Opinión

El principio de legalidad

El principio de legalidad

Namphi Rodríguez

La potestad sancionadora de la Administración está sometida a una serie de exigencias constitucionales de entre las que cabe destacar la interdicción de sanciones que impliquen privación de libertad, el respeto al derecho de defensa previsto por el artículo 69 de la Constitución, la subordinación a la autoridad judicial y al principio de legalidad.

El artículo 35 de la Ley 107-13, sobre los Derechos de las Personas en sus Relaciones con la Administración y de Procedimiento Administrativo, desarrolla una reserva de ley para el ejercicio de la potestad sancionadora, al establecer que la Administración sólo la puede ejercer en virtud de la habilitación legal expresa y que su ejercicio corresponde sólo a los órganos administrativos que la tengan legalmente atribuida.

El administrativista español David Blanquer sostiene que “si se vulnera una norma imperativa o prohibitiva, aunque sea gravemente lesivo para el interés general, no existirá fundamento para ejercer el poder punitivo si esa conducta no está previamente tipificada como infracción sancionable en una norma con rango de ley”.

El artículo 36 de la 107-13 estipula el principio de tipicidad, en cuya virtud, son infracciones administrativas los hechos así tipificados en la ley, que establecerá las sanciones administrativas correspondientes.

La reserva de ley se interpreta en dos sentidos: i) Reserva Formal: debe satisfacer el presupuesto clásico de …”nula pena sine lege o ley previa” debe estar dispuesta en una norma con rango de ley sancionada por el Congreso y que haya agotado el trámite preceptivo de aprobación, promulgación y publicación.
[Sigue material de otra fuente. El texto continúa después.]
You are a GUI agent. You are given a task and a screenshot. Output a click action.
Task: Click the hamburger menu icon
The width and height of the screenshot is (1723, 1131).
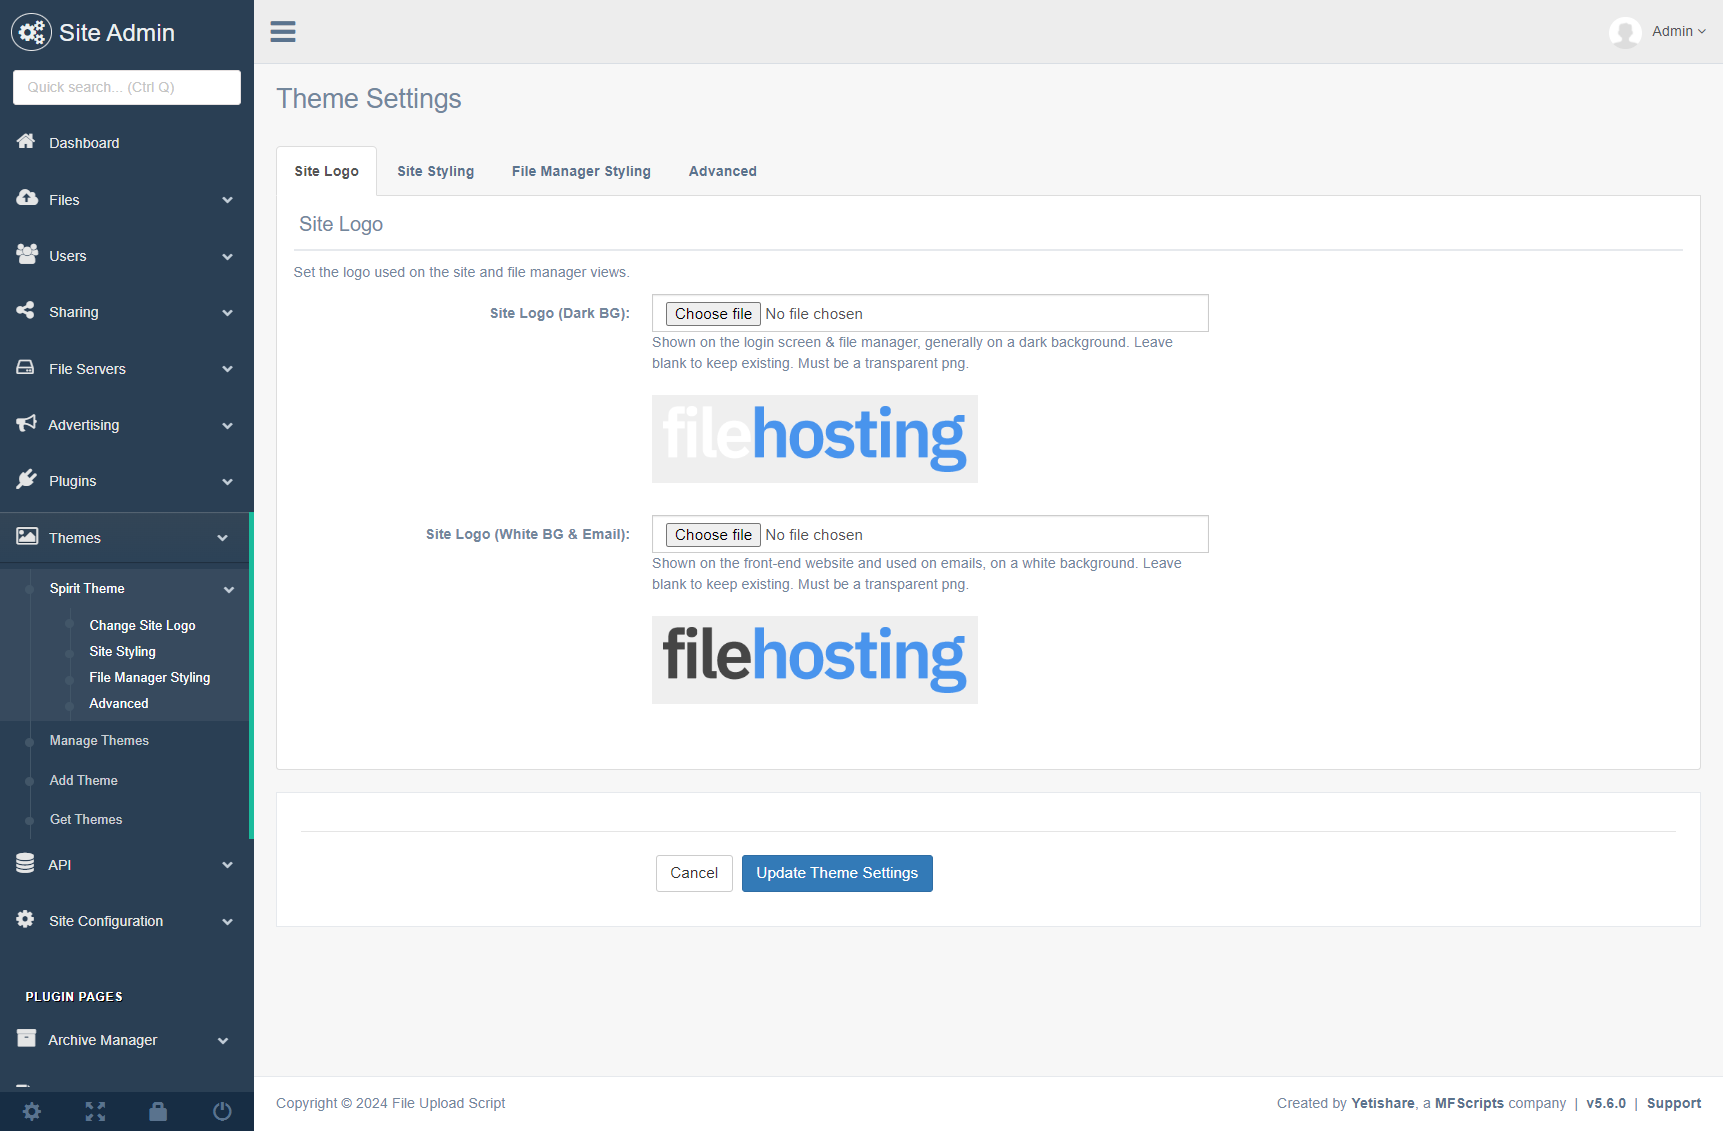tap(283, 32)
Ii) Reserva Material:a de satisfacer el principio de tipificidad; es decir, establecer qué conductas son prohibitivas o son obligatorias y cuáles son las sanciones aplicables en caso de su vulneración.

Es de consenso que la reserva formal es absoluta, en tanto que la reserva material puede ser relativa y permitir la colaboración del reglamento.

Sin embargo, como precisa Rebollo Puig, los aspectos que siempre serán insalvables independientemente que absoluta o relativa son: a) no caben reglamentos que sin ninguna base legal establezcan infracciones y sanciones; b) el contenido esencial de cualquier regulación sancionadora ha de estar en la norma con rango de ley, y c) a partir de la leyse pueden emitir reglamentos para desarrollar, pormenorizar y concretar la regulación legal.

Ese es el sentido del párrafo I del artículo 36 de la LDPRAPA que prevé que los reglamentos sólo podrán especificar o graduar las infracciones o sanciones legalmente establecidas con la finalidad de una más correcta y adecuada identificación de las conductas objeto de las infracciones o de una más precisa determinación de las sanciones a que haya lugar.